## DATA EXTRACT

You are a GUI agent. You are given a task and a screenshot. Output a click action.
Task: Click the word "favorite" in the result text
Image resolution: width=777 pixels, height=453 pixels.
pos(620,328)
---
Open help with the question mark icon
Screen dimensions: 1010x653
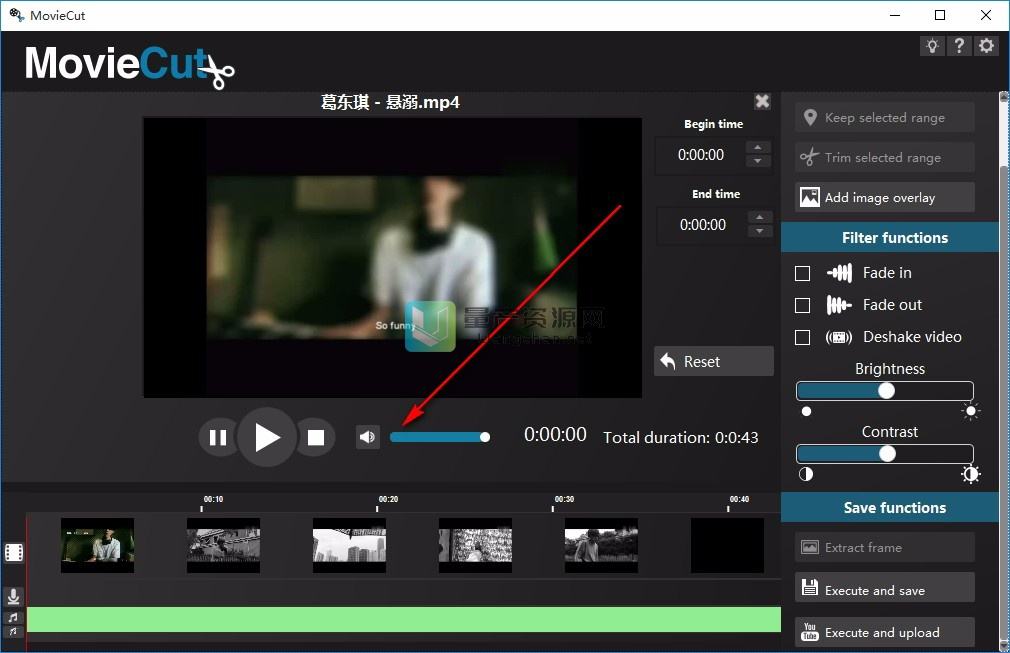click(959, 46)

## THE PROBLEM
Copy word for word everything from the line containing "Open help with the question mark icon" down to the line containing "click(959, 46)", including both of those lines. Leave the picture out of your answer.

## WRITTEN RESPONSE
Open help with the question mark icon
Screen dimensions: 1010x653
click(959, 46)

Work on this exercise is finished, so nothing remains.